Our data, which shows that the frequency and severity of economic damages connected to reputational injury increased by 461 percent over the past five years, also suggests that the real effects of that damage may take up to 13 weeks to first become evident and another 20 weeks to set in.

However, last week, United reported its 3Q results.

According to Bloomberg, Brandon Oglenski of Barclays Plc summarized it this way. ““When I look at your absolute earnings, they’re down more than your competitors’,” Oglenski said. “Your relative margin gap is widening, not narrowing.
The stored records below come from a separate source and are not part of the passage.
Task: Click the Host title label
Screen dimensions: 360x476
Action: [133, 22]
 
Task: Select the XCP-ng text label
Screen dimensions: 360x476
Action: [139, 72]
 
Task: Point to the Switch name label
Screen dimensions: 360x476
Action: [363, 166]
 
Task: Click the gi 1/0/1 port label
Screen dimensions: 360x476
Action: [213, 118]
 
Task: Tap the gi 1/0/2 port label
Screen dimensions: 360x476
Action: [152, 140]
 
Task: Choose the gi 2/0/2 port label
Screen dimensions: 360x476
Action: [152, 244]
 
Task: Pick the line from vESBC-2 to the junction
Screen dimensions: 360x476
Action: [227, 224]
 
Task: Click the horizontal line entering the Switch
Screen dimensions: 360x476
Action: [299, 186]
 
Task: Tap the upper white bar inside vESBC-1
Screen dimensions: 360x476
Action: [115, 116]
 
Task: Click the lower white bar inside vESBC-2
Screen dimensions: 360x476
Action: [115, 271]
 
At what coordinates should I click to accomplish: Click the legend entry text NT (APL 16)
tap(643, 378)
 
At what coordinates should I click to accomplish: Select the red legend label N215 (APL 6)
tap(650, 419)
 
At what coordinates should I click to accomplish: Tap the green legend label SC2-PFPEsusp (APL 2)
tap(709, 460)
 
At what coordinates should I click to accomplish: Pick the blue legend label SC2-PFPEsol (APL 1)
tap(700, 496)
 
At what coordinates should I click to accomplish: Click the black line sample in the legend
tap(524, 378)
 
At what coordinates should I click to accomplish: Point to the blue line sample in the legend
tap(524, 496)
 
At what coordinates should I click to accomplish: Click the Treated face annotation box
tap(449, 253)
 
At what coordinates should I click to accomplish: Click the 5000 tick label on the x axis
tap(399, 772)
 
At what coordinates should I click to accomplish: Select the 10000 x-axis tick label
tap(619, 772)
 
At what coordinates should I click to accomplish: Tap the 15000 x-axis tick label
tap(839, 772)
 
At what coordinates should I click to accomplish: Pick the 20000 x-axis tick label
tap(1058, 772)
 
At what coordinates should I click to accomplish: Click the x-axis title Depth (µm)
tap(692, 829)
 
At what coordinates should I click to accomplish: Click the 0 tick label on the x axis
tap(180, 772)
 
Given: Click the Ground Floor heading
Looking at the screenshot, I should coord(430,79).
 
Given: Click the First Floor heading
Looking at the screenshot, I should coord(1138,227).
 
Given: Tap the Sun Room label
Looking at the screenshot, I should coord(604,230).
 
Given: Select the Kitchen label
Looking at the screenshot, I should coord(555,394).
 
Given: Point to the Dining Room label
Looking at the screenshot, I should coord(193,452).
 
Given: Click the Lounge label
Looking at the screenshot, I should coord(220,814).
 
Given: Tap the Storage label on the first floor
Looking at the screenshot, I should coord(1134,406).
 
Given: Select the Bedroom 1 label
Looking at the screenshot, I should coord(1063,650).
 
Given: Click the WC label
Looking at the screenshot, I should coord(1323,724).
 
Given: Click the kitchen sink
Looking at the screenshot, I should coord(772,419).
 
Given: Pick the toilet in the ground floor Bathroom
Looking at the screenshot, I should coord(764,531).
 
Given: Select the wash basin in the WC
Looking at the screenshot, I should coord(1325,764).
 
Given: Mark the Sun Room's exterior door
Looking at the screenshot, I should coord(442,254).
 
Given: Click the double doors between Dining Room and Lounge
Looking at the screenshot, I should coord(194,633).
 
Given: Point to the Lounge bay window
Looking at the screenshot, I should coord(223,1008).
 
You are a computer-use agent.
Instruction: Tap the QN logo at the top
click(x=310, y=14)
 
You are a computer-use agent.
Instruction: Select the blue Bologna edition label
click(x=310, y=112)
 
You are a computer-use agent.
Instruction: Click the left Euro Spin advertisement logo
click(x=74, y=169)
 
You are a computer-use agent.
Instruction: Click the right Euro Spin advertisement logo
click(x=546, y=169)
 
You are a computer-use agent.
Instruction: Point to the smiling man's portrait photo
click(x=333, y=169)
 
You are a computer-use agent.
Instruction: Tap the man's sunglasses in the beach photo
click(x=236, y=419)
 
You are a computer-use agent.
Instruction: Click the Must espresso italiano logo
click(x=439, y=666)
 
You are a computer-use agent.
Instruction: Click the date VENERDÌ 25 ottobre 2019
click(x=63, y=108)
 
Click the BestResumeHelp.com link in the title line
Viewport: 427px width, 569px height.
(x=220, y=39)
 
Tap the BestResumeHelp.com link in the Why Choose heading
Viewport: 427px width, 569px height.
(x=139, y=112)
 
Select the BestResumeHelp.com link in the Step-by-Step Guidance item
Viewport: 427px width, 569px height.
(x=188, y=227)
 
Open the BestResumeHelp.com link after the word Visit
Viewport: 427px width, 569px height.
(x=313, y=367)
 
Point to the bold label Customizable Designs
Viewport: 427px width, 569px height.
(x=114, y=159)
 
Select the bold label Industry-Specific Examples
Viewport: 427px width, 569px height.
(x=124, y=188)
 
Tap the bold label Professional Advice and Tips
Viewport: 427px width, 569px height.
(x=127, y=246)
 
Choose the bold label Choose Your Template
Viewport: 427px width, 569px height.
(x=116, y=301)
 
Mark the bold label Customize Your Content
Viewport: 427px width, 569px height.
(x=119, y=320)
And more importantly for the investors on this call, the stock is now down, let’s call it, 20 to 25 percent versus the market this year.”

These results are not surprising.  Our data, which shows that the frequency and severity of economic damages connected to reputational injury increased by 461 percent over the past five years, also suggests that the real effects of that damage may take up to 13 weeks to first become evident and another 20 weeks to set in.

So, UAL’s disappointing results, months after their reputational incident, are completely in line with the after effects of other corporate reputational events.

What this scenario demonstrates is the importance of companies recognizing these impacts, deterring these attacks and protecting themselves when they do occur.

Reputation damage with material economic consequences occurs when stakeholders are disappointed, disillusioned and angry.  The reality is that no matter what protocols and best practices a company adopts, there is always a risk that something is going to go wrong.

Something could go amiss in the supply chain, a group in sales could overstep in an attempt to meet its targets, an executive could engage in inappropriate or illegal personal behavior — there is always that possibility.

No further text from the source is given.